As Jeffrey was buttoning his shirt, Delilah approached him, sniffling.

“It’s Greg and Tess’s anniversary,” she said.

“Is it?” he said. Then he remembered. It had been strawberry season when they got married. He had attended that wedding alone. Andrea had been the matron of honor; she had looked shockingly beautiful. Many times in the years since they’d split, he’d been filled with regret, but on the day Greg and Tess got married, the pangs had been unbearable. Andrea wore a dusty pink satin dress that showed off her shoulders; her hair was in a sleek twist, her smile lit up the church. At the reception, he had asked her to dance, and she’d said yes, and as they danced, she talked about how happy she was for Greg and Tess, while Jeffrey tried not to notice the Chief eyeing them from his post at the bar.

Delilah said, “So I’m taking the twins today. Greg and Tess are sailing to the Vineyard.”

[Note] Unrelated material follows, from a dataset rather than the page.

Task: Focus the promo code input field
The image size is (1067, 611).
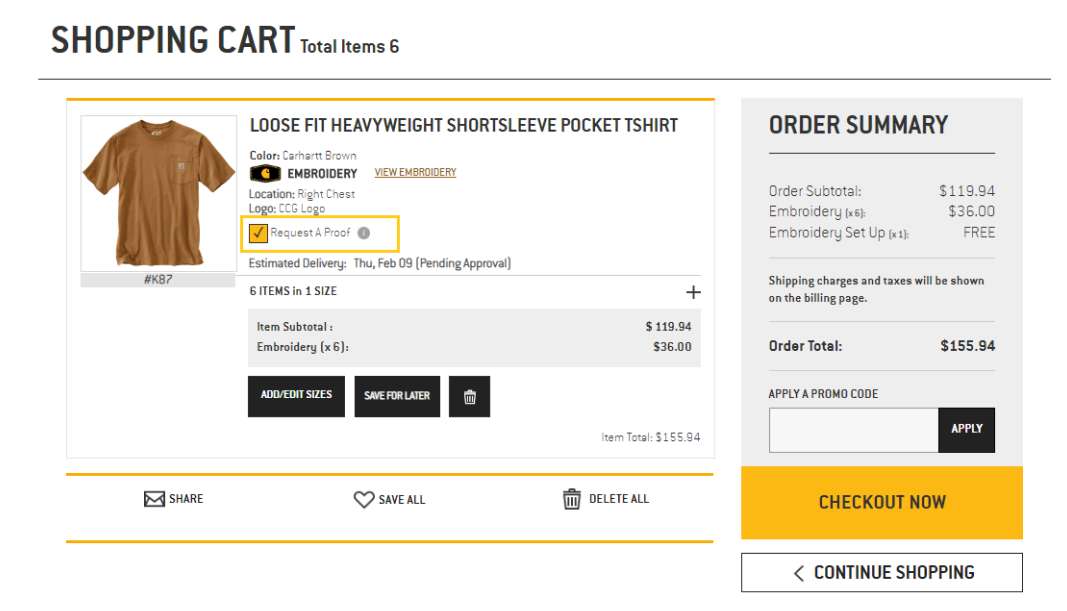Action: (853, 430)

“That’s nice,” Jeffrey said.

“It is nice,” Delilah said. “They’re taking a picnic.” She burst into tears.

See? He just didn’t get it.

“What’s wrong?” he asked.

“We never do things like that!” she said.

Now Jeffrey went to hunt down his wife in the strawberry fields. She was the kind of mother who was always doing things with the boys. Today, he knew, had started off with a nature walk; then they had picked up sandwiches in town and gone fishing on the south side of the pond, out of the wind, with Delilah tirelessly hooking and rehooking their lures. Often the day would end with an ice cream or a movie, but today it was strawberry-picking. The boys were eight and six; they both had energy like Delilah’s—they never stopped, they never tired. Their life was one long adventure with their mother, punctuated by treats. She rarely said no to them. But four evenings a week, when she left for the restaurant, Jeffrey took over and reality closed in. He made them eat vegetables, he made them bathe, he made them rest. He wasn’t as exciting as their mother, but they needed him.

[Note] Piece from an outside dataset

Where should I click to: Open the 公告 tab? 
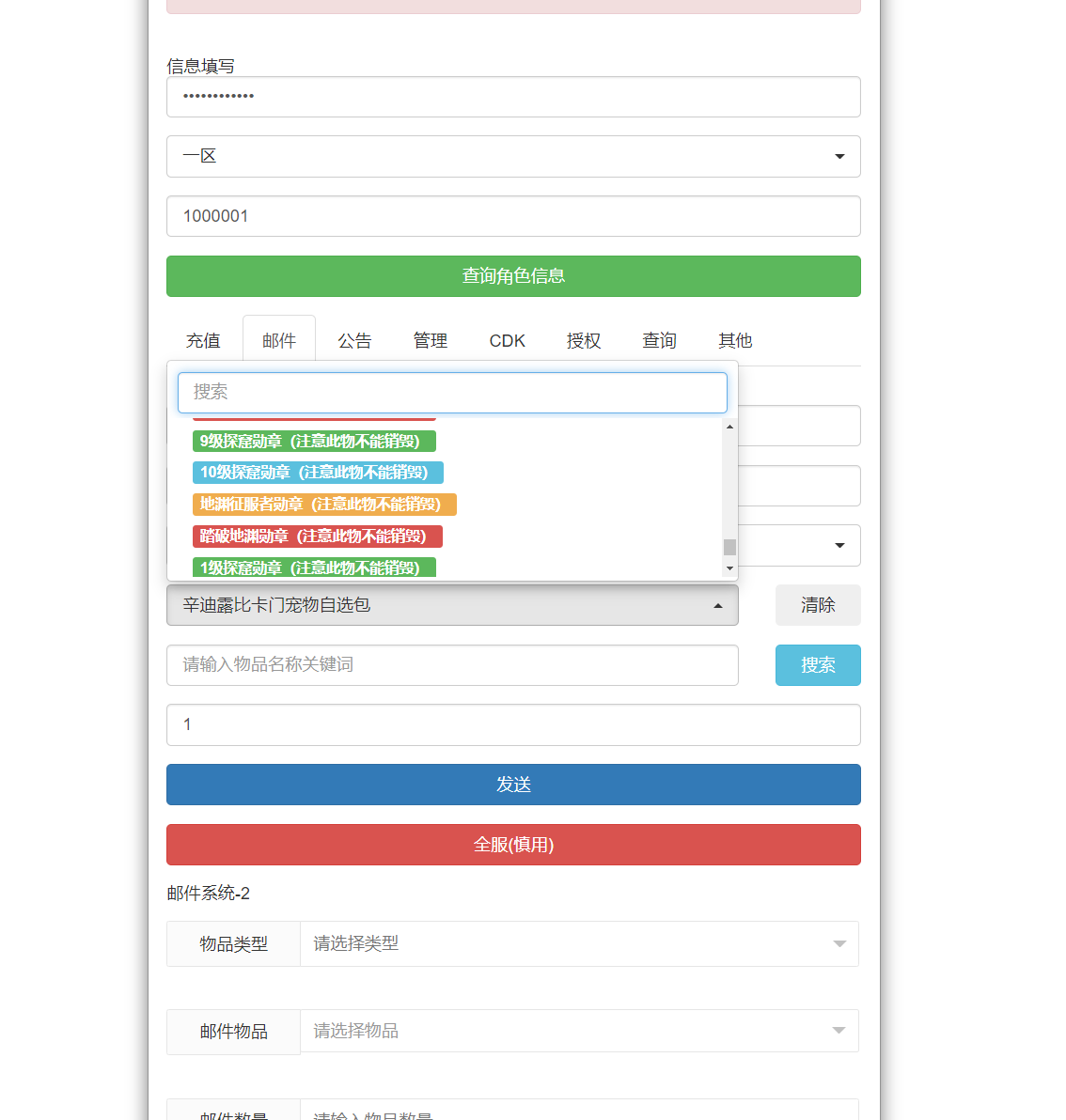click(354, 340)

He spotted Delilah right away in a white flowing sundress and a wide-brimmed straw hat that she wore every year when she went strawberry-picking. Because of the wind, her skirt kept flying up and her hat was threatening to blow off down the rows. Jeffrey smiled in spite of himself. Delilah was a beautiful woman, and the four kids—their own sons, Drew and Barney, and Tess and Greg’s twins, Chloe and Finn—were happy and laughing, alternately dropping strawberries into the green quart baskets and stuffing them in their mouths.